Embrace the Pivot to Virtual Connections
This past year, due to the COVID-19 pandemic, everyone everywhere had to learn to pivot, adjust, and adapt. This includes our networking styles. Fortunately, many online connection platforms have been available and established for a while.
“Even before the pandemic, networking has increasingly moved online through AARConnect, Twitter, and Facebook,” Miller said. “I joined AARConnect many years ago and have had many passionate discussions about various respiratory care topics.”
Looking to increase his online presence, Miller created a professional Twitter account to interact with other health care colleagues online.
“This serves as a great way to connect with people we wouldn’t otherwise cross paths with, like emergency physicians, colleagues overseas, and discover articles that I would not have found otherwise,” Miller said.
He also cautions other to be mindful of their social media use and behavior.
“Social media can, unfortunately, be a double-edged sword.
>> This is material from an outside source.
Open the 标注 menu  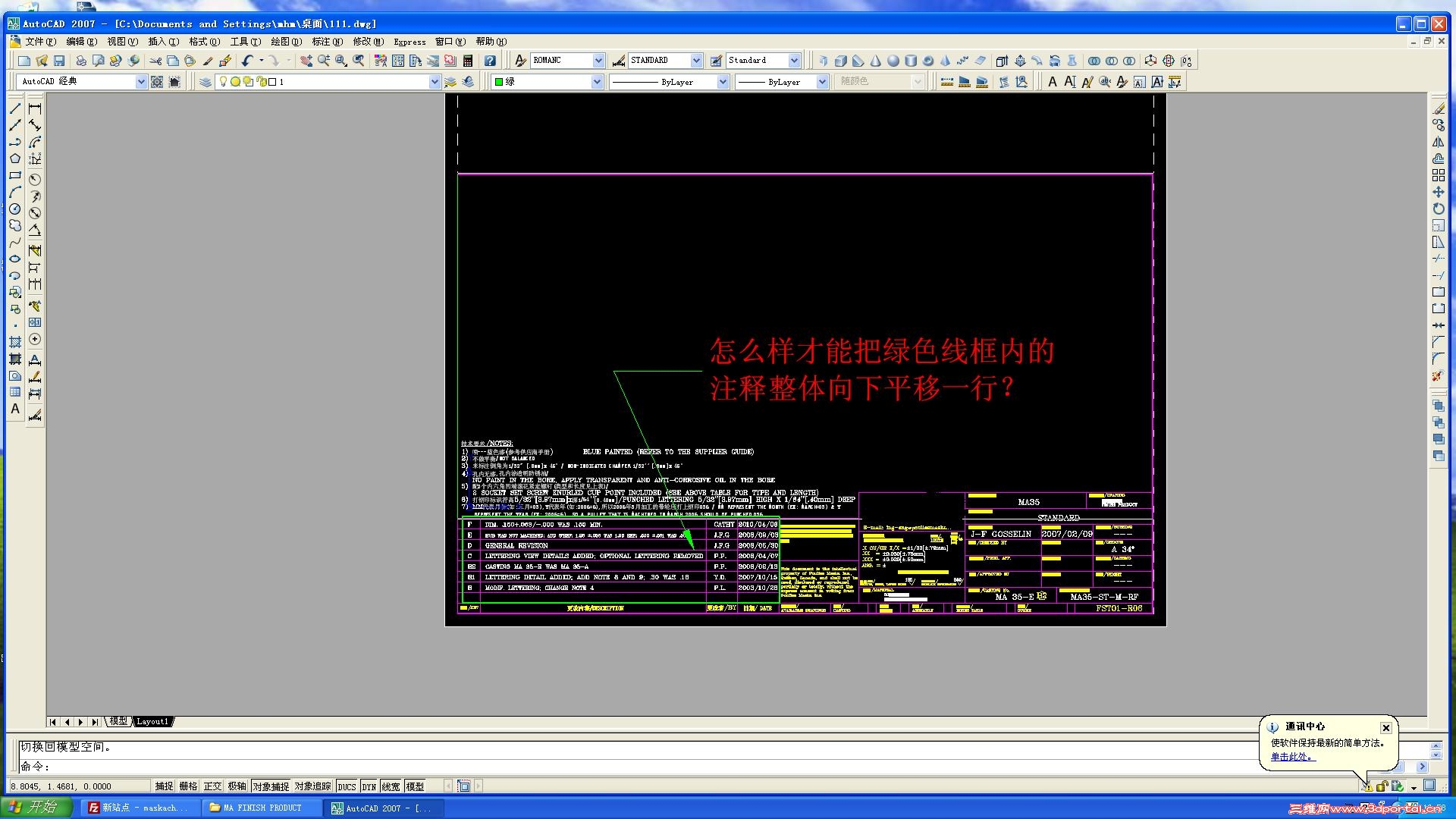327,42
Be cautious not to overuse the technology or engage with toxic individuals online,” Miller said.
Video Conferencing Makes Way for Increased Participation
Now deep in the socially distant culture, we have all become accustomed to daily video conferencing. For Miller, this new uptick in video conferencing use and comfort makes it easier to connect with colleagues around the globe. It also gives others a chance to participate in events they may not have previously had the ability to attend. Miller offered the example of the 2020 AARC OPEN FORUM event, which had record attendance.
“Technology helps us connect,” Miller said. “We may lose some informal communication and socializing that accompanies in-person conferences; however, we will certainly find a balance between the two as virtual conferences allow more people to attend as the cost is lower.”
Miller finds that attending morbidity and mortality conferences, department meetings, grand rounds, and doing education online from home is convenient. He also appreciates the chat feature in virtual meetings, allowing people to ask questions with ease.
Seek Opportunities to Collaborate
“The willingness and ability to successfully collaborate are foundations of successful organizations,” Miller said. “Respiratory care departments need to work with other departments and services to provide high-quality respiratory care and education.”
Miller explained that “collaboration gives us the ability to provide excellent patient care.”
“When we work together, and all team members are allowed to use their expertise, the patients get higher quality care, and team members will be more satisfied with their workplace,” Miller said.
When it comes to research projects, Miller finds working with colleagues from other services and areas of expertise rewarding.
“I have worked with dozens of wonderful people from various specialties and am always looking to work with new people because we always learn more from each project,” Miller said.
In fact, Miller would like to see “increased collaboration between respiratory researchers in the future so RTs can be providing high-quality evidence to ensure our patients get the best care possible.”
Continue Building the Profession
Networking helps foster connections and relevancy for the new generation of RTs.
“As I progress in my career, I am increasingly able to help new professionals find opportunities to be a part of projects,” Miller said.
Establishing these professional relationships not only helps share skills, but it builds interest and growth for the profession overall. New RTs looking to enhance their career need these networking connections.